-- START PAGE EXCERPT --
Sandra Antonovic on Reviving Reflex Marine and Making it Stronger than Ever

In this issue, we sat down with Sandra Antonovic, Chief Operating Officer at Reflex Marine Ltd, a company that designs, manufactures and markets offshore personnel transfer carriers. Ms Antonovic is responsible for global commercial development and strategic business positioning.   You have twenty years of experience working for multinational companies across a range of industries, […]

In this issue, we sat down with Sandra Antonovic, Chief Operating Officer at Reflex Marine Ltd, a company that designs, manufactures and markets offshore personnel transfer carriers. Ms Antonovic is responsible for global commercial development and strategic business positioning.


You have twenty years of experience working for multinational companies across a range of industries, but you are fairly new to the offshore industry. What made you decide to take a job in this sector?

A combination of factors, from family context to personal interest; but I think challenge was the deciding one. I was hired when the company was in a serious crisis, and the question “Can I turn this thing around and make it work” created a very positive trigger in my mind.

If you are focused on understanding the problem and the context around it – how was the problem created and why; if you are focused on solving the problem and if you find difficulties on the road stimulating rather than discouraging, I don’t think it matters what industry you are in. It is like being a film producer – you take the topic of the film and you run with it, you make the best production you can.
-- END PAGE EXCERPT --
-- START DATA ENTRIES --
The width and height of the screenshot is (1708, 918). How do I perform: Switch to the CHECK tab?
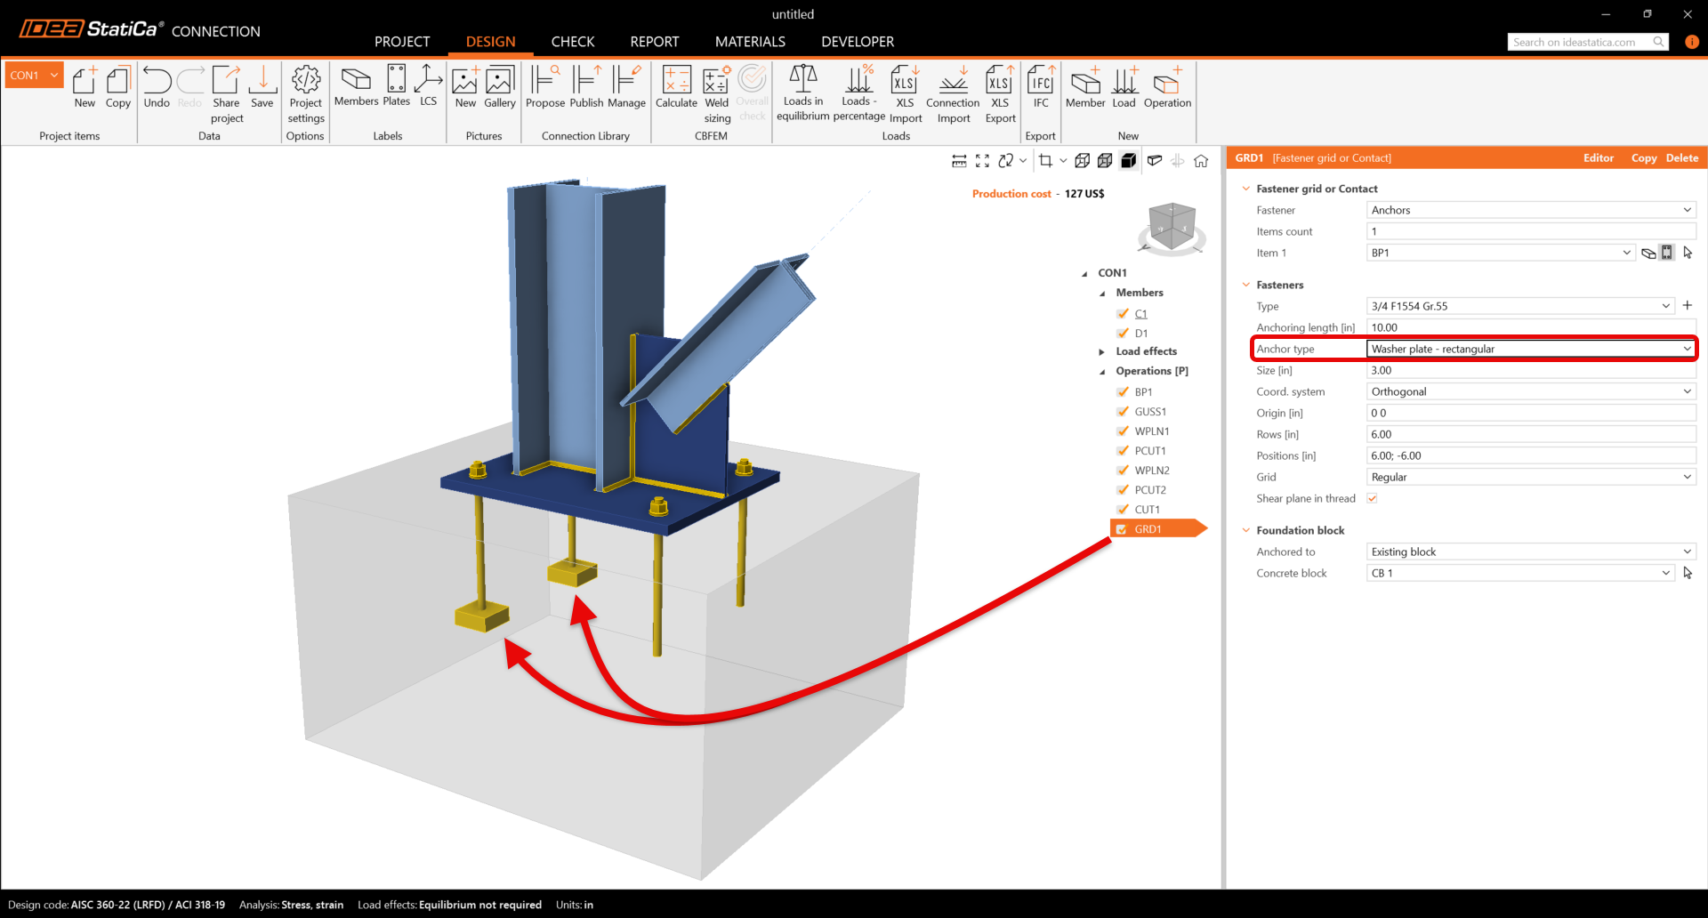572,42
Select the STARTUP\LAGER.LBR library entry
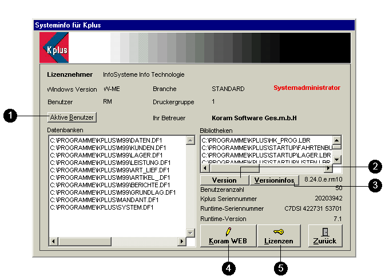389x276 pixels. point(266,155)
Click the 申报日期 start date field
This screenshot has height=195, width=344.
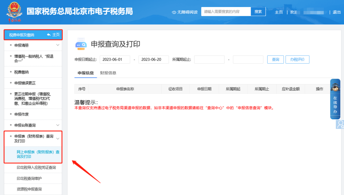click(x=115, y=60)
-- END DATA ENTRIES --
■ **TASKS TO COMPLETE**:
A – According to the Reflex Marine interview, why does Sandra Antonovic think it doesn't matter what industry a person works in? Answer in one to three sentences.
B – In the Reflex Marine interview, what does the company design, manufacture and market?
C – Continue the Reflex Marine interview from the point where the text stops.

■ **THE RESULTS**:
A – She says industry doesn't matter if you focus on understanding a problem and its context, including how and why it was created. You also need to focus on solving it and to find the difficulties along the way stimulating rather than discouraging. She compares this to a film producer, who takes a topic, runs with it and makes the best production possible.

B – Offshore personnel transfer carriers.

C –
Starting to work in an industry you are not that familiar helps with a few other things – you keep going back to basics and you keep questioning everything, because you are not “settled in” and your mind doesn’t (yet) have that, sometimes dangerous, trait “Oh, I’ve done this a thousand times, I could do it in my sleep; I’ll just wing it.”

Being new makes you do your homework, it makes you look at things from different angles, it makes you come prepared. It also helps you think out of the box, have a fresh pair of eyes, see new opportunities and solutions and be unburdened with “historic context” both within your organization and elsewhere.

People may like it or they may hate it, but one thing is certain – they won’t be indifferent to it; and slowly but surely, the change will start happening.


You said you were hired when the company was going through a serious crisis. Interesting timing, some might say.

I have been on the Board of Reflex Marine since early 2014; but apart from a few annual meetings, I wasn’t really involved in the business, nor did I fully understand the huge impact internal context would have on the future of the company.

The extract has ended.